How to Cure Writer’s Block

How to cure writer's block

by David Patterson

Many years ago a writer friend of mine who was deep into writing a long history of an organization complained to me that she was in the throes of writer's block.

I responded to her frustration by saying, "I never get writer's block." I went on to explain, "I have a cure for it that always works. I just write."

My friend didn't respond well. I think she said something about my statement being load of condescending bovine excrement—or thereabouts.

But she was wrong. I never had gotten writer's block, and decades later I still haven't. Before you start agreeing with my friend about my ability to shovel the smelly stuff, let me explain. It's not that I don't reach points in my writing where the words stop coming or come out all wrong. Everybody who writes anything of any length hits that wall from time to time. Most writers try to find a way over, under, around, or through that wall.

I don't. I walk away from it.

To understand what I mean by walk away, we'll need to start with a definition of writer's block. I define writer's block as a continuing inability to start or carry on writing. The word continuing is the one that gives meaning to this definition. The wall becomes writer's block when you keep trying to get past it but can't. So how do I avoid writer's block? It's easy.

  1. First when I realize that I have hit the aforementioned wall, I stop butting my head against it, and after some quick exploration, I stop looking for a way over, under, or around it.

  2. I walk away from the wall by walking away from the writing I had been doing. No matter what the deadline, I stop trying to write what the wall is blocking.

  3. I tell myself that the wall is not writer's block. Writing is a craft. I am always able to practice that craft. Some of the products of my craftsmanship turn out better than others, but I can always produce something. I am a craftsman; I know my craft. It's not my ability to write that's at fault.

  4. I accept that the wall I hit is made up of faulty thinking, not faulty writing. It's my ideation, understanding, knowledge, and/or organizing skills that are failing me.

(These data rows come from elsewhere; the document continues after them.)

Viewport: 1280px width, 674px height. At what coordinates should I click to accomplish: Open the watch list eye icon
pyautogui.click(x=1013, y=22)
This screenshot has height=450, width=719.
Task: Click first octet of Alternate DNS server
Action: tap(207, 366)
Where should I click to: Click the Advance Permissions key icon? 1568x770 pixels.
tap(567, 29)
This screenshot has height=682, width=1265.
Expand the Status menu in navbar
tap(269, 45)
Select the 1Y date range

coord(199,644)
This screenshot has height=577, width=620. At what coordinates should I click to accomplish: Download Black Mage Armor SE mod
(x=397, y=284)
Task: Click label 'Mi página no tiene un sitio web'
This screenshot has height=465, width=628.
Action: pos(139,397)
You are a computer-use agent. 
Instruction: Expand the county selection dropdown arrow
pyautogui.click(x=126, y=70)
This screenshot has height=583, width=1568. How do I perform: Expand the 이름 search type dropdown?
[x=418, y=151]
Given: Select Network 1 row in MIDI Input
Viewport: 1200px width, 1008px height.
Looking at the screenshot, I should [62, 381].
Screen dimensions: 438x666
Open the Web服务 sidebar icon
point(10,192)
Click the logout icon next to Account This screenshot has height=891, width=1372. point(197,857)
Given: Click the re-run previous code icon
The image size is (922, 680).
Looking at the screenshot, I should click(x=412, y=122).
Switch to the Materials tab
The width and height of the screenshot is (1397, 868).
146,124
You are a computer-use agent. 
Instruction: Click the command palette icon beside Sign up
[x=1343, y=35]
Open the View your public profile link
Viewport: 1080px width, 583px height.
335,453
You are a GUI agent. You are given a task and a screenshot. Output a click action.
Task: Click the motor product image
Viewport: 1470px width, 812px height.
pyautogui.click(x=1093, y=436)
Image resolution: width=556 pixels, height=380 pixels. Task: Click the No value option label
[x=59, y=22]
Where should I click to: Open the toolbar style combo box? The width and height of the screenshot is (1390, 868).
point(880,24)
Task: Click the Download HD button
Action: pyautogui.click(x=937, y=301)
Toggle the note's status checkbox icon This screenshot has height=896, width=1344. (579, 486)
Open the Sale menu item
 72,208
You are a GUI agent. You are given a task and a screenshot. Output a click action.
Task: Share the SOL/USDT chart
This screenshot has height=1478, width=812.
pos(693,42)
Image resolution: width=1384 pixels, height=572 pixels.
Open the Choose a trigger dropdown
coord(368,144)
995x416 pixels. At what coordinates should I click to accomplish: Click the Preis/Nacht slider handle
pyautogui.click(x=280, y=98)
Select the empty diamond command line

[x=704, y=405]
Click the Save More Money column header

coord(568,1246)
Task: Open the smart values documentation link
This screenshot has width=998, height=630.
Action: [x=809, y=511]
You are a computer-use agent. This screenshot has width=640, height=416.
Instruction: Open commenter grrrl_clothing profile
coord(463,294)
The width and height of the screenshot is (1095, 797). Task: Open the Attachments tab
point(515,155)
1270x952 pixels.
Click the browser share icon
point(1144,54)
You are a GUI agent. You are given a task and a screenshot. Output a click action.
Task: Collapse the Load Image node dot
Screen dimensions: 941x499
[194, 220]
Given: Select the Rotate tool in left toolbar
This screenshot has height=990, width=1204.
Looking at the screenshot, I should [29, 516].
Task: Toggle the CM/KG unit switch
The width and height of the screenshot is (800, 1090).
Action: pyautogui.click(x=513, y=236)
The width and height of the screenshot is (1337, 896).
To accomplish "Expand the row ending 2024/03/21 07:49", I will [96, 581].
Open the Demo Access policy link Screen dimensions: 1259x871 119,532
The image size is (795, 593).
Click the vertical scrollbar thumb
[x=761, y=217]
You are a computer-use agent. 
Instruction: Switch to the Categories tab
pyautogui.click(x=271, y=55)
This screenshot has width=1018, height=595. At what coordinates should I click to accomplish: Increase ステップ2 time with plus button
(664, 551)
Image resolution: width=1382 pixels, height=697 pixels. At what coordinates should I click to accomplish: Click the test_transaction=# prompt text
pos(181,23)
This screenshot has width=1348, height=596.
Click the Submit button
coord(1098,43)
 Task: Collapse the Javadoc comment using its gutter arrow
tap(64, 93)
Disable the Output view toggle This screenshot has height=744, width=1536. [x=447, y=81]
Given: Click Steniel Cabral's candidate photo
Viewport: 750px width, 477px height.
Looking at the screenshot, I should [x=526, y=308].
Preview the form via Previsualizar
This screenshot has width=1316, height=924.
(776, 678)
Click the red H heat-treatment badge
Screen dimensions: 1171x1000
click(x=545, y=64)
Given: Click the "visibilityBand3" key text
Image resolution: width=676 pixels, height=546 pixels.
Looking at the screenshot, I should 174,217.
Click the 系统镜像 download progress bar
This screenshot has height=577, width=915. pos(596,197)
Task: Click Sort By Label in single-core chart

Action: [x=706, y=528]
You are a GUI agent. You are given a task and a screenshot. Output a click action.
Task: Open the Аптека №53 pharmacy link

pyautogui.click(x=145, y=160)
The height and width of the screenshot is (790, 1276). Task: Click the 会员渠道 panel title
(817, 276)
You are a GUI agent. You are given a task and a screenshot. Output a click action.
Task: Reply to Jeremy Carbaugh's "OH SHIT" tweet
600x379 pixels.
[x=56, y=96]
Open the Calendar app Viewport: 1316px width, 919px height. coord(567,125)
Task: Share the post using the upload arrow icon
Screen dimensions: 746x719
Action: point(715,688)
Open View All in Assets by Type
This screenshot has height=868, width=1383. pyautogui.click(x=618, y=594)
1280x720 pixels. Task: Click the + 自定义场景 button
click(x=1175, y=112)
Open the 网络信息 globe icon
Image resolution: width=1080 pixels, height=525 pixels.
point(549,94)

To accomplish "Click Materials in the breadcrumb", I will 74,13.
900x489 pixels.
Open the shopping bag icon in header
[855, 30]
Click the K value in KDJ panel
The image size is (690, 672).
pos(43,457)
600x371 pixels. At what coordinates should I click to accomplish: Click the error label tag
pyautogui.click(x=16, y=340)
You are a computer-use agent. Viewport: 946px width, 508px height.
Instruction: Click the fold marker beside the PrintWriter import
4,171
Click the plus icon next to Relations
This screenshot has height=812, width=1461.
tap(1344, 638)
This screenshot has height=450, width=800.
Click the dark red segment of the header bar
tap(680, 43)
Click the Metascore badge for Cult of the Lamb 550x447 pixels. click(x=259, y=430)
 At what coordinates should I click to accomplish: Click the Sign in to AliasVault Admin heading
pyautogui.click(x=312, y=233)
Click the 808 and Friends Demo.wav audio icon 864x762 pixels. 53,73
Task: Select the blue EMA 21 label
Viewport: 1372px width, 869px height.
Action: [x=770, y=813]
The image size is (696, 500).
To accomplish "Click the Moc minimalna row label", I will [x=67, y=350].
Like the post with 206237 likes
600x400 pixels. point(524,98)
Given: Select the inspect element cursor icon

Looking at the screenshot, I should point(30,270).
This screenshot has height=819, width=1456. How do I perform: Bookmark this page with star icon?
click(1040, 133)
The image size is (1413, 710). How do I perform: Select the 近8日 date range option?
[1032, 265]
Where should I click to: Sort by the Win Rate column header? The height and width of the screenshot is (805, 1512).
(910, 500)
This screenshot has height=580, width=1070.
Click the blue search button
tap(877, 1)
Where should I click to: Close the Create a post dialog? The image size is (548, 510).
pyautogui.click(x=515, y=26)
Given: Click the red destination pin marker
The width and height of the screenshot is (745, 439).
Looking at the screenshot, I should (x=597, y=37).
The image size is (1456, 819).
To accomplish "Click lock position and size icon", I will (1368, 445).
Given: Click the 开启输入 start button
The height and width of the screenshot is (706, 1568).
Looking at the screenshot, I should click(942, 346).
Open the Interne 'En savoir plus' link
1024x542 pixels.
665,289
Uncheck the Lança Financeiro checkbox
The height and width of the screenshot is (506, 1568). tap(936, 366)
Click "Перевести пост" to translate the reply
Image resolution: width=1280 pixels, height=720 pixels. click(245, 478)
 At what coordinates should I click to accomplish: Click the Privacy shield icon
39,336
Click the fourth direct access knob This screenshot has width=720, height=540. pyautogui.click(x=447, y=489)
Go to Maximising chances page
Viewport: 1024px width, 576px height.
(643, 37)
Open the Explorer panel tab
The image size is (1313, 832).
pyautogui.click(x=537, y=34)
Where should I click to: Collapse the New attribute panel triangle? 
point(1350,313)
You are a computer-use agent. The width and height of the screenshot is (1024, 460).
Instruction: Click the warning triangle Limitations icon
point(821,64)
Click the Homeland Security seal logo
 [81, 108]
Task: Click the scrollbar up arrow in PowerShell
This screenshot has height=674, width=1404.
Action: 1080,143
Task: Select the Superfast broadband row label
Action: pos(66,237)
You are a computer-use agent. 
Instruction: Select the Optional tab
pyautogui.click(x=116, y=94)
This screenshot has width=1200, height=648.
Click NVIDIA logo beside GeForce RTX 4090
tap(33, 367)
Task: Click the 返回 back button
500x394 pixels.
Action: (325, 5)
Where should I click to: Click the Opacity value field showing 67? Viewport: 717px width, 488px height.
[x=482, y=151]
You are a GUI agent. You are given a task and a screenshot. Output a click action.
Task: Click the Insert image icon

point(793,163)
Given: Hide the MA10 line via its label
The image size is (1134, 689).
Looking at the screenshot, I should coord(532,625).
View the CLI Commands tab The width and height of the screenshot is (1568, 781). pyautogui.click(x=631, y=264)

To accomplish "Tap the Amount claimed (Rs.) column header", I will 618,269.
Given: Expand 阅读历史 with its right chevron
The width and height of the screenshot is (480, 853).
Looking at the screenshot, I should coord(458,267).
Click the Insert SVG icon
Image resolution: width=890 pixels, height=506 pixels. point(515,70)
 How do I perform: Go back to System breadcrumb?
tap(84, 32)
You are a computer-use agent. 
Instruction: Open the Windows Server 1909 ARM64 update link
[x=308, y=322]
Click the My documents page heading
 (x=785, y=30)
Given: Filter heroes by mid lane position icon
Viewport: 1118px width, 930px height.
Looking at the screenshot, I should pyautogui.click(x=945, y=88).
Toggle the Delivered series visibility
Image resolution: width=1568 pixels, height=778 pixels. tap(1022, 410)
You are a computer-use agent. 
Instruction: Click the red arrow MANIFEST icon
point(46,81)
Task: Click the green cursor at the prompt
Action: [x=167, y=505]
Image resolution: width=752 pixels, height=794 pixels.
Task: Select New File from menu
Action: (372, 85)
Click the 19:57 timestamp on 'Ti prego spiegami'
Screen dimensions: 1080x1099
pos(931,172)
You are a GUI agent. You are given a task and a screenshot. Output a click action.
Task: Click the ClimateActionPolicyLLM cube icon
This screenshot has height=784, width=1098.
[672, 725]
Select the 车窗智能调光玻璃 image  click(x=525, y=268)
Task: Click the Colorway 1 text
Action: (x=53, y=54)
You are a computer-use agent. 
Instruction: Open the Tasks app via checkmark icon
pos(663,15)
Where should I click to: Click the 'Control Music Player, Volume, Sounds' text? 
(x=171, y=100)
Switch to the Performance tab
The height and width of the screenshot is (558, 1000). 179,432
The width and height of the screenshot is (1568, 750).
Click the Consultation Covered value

  5. Now comes the most important step: I cure my so-called writers block by writing. I start writing about something totally unrelated to what I was working on when I hit the wall.

That wall only becomes what people call writer's block if you allow it to. Early in my writing life, I realized that when I hit the wall it's not my ability to write that's blocked; it's my thinking. I also learned that sooner or later, if I don't make myself crazy staring at a blank sheet of paper or in this day and age a blinking cursor, my thinking will clear. So why don't I just take a break from writing and read a book, go for a walk, sit around my neighborhood watering hole, or generally goof off?

Because nothing clarifies my thinking like writing. I know of no better way to let my mind remove impediments than to write. So that's what I do. I write about something. It just has to be something other than the wall in front of me.

Writing about something else forces me to refocus my consciousness. I simply can't concentrate on one thing while writing about another. That something else walks my conscious mind away from the wall. I am no longer caught up in trying to write my way past it. Something I couldn't do anyway because the wall isn't a writing problem. It's a thinking problem. No longer able to worry it to death, my conscious mind leaves the problem to my subconscious mind to resolve.

I don't know how it happens, but as I write about that something else my subconscious sends a message up to the control room of my brain. Voila, I recognize the substance of the wall.

That recognition is the first step in tearing the wall down. If the wall blocking my writing is made of a lack of knowledge, I get the necessary knowledge. If it's a lack of understanding, I work to obtain better understanding. If I find that the process of writing has let my thinking outrun my organization, I reorganize.

But I could do none of those things if I had continued to try to write my way out of the conundrum that was the wall in front of me. It's like the old saw about not being able to see the forest for the trees. Only in reverse. You can't see the bricks that make up the wall if all you can see is the wall. And the only way you can remove the wall is to tear it apart brick by brick.